BlackBerry’s senior director of business operations discussed the business ramifications of critical data breaches and the decisions companies are often confronted with as part of the Cybersecurity Speaker Series hosted by the Robert Strauss Center for International Security and Law and the Center for Enterprise and Policy Analytics on Tuesday.
BlackBerry focused on business-centric smartphones a decade ago, but according to Yahoo Finance, BlackBerry’s stock dropped 95% from 2008 to 2012 and they were outpaced by Samsung, Google and Apple. Since then, the Canada-based tech firm has refocused much of its attention on developing cybersecurity services, said Mark Anderson, senior director of business operations.
Anderson spoke to an audience of nearly 30 people on the factors companies must consider when a breach occurs, such as the cost to remediate the breach and whether or not to make the breach public.
Anderson said companies are not always legally obligated to report data breaches, and they may refrain from going public if doing so is determined to be too costly.
“If it’s personally identifiable information, there’s no question (that) you report it,” Anderson said. “If it’s something I can absorb without telling people like sales or marketing information, I’m not going to report that … If it (the data breach) is my intellectual property, there’s a different decision there (in choosing whether to report).”
Anderson said the United States has the most lenient, decentralized and least comprehensive data breach reporting laws, while the European Union’s General Data Protection Regulation is one of the most thorough.

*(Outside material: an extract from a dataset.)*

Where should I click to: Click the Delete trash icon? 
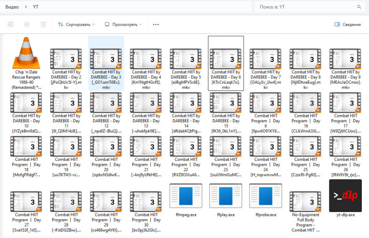pyautogui.click(x=43, y=25)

“It is not one area of the government or private sector that controls personal information releases and how they’re reported,” Anderson said. “Federal laws are lacking. There’s no singular comprehensive approach. There are a number of agencies that have a dog in the fight … None of them do anything like the Europeans, which require you to remediate with the customer and require you to make the customer whole.”
Anderson said he estimates that about 20% of data breaches are not reported in general. Anderson said for nearly all data-driven firms, remediating and reporting data breaches is a difficult and costly task that can harm a company’s reputation.
“If I’m not legally obligated to (report a data breach), and I’m going to lose a ton of business because customers will no longer see me as a company of respect, how do I make that determination … am I going to report simply because I have a data breach?” Anderson said.